Replik von Priv.-Doz. DDr. Mehmet Özsoy zu den Interviews über Zukunftskonzepte in der Niederlassung

„Uns allen liegt die bestmögliche Patientenversorgung am Herzen“

Priv.-Doz. DDr. Mehmet Özsoy kommentiert im Rahmen von „Dialog – Diskurs – Debatte“ zu „Zukunftskonzepten in der Niederlassung“ die Stellungnahmen von ÖGK-Obmann Andreas Huss, MBA, von Prim. Dr. Claus Riedl, Vorstand der Urologischen Abteilung am Landesklinikum Baden, und vom Salzburger Gesundheitsstadtrat Dr. Christian Stöckl.

Zunächst möchte ich mich für die Gelegenheit bedanken, über Ihr Medium gemeinsam mit Vertretern aus unterschiedlichen Bereichen unseres Gesundheitssystems eine konstruktive Diskussion über ein so bedeutendes Thema führen zu können. Unser solidarisches, soziales Gesundheitssystem mag in den letzten Jahren vermehrt an seine Grenzen gestoßen sein, aber im Vergleich zu vielen anderen Ländern ist es immer noch ein gutes System. Wir brauchen nun eine offene Diskussionskultur, ohne gegenseitige Vorwürfe und Anschuldigungen, womit wir unser Gesundheitssystem verbessern können. Ohne Zweifel liegt uns allen „die bestmögliche Patientenversorgung“ am Herzen.
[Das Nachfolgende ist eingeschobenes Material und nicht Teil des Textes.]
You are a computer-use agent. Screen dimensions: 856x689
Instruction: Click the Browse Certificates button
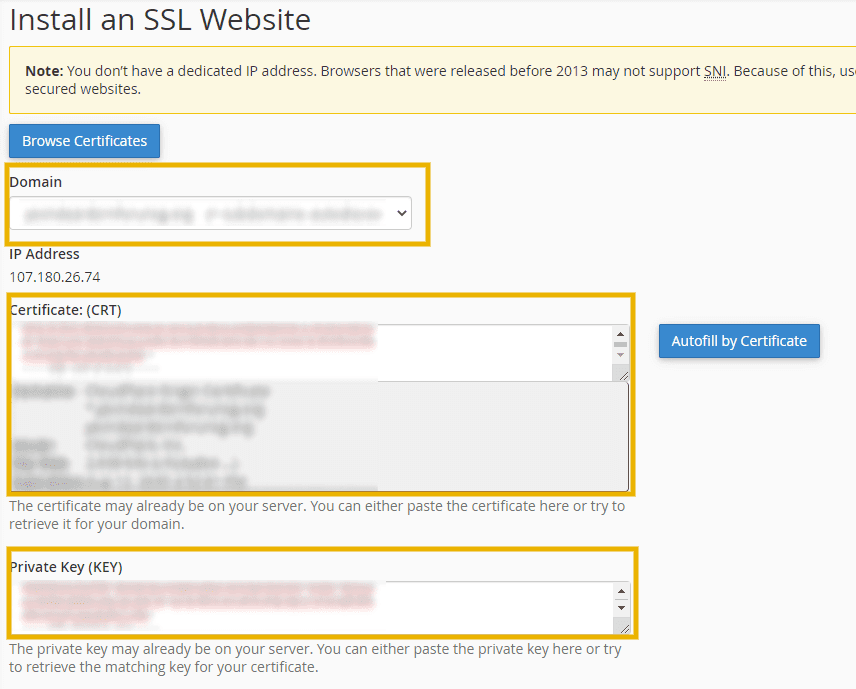(84, 140)
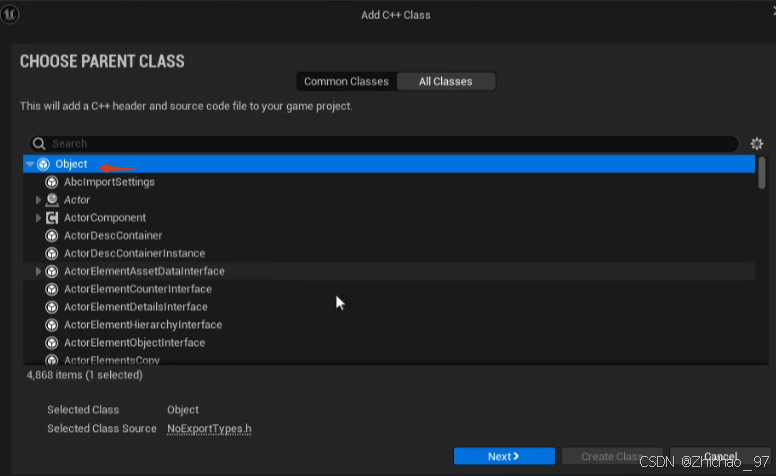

Und bei jeglicher gesundheitspolitischen Entscheidung, die wir treffen werden, sollten unsere Patientinnen und Patienten im Fokus stehen.

Stärkung des öffentlichen Gesundheitssystems

Deswegen ist es besonders wichtig, unser öffentliches System, sei es im Spitalsbereich oder im niedergelassenen Bereich, zu verstärken und attraktiver zu gestalten. Hierbei würden meiner Meinung nachdie von Andreas Huss, Obmann der Österreichi-schen Gesundheitskasse, vorgeschlagenen Zwangsmaßnahmen, wie die Verpflichtung der Absolvent*innen der österreichischen medizinischen Universitäten, im öffentlichen System zu arbeiten, nicht den gewünschten langzeitigen Erfolg bringen. Ohne Verbesserungen der Arbeitsbedingungen würde dies nur zu einer zeitlichen Verschiebung des Problems führen und junge Kolleg*innen würden nach dieser Zwangsbeschäftigung ins Ausland auswandern. Ebenso kann eine Erhöhung der Zahl der Studienplätze in meinen Augen nicht die Lösung sein. Diese wäre, wie von Prof. Dr. Markus Müller, Rektor der Medizinischen Universität Wien, mehrmals erwähnt, „der falsche Ansatz“. Österreich ist ein Netto-Produzent von Ärzten für die Welt, ein Ausbau der Studienplätze würde das nur weiter befeuern und wir würden mit österreichischem Steuergeld noch mehr Ärzte für andere Länder ausbilden.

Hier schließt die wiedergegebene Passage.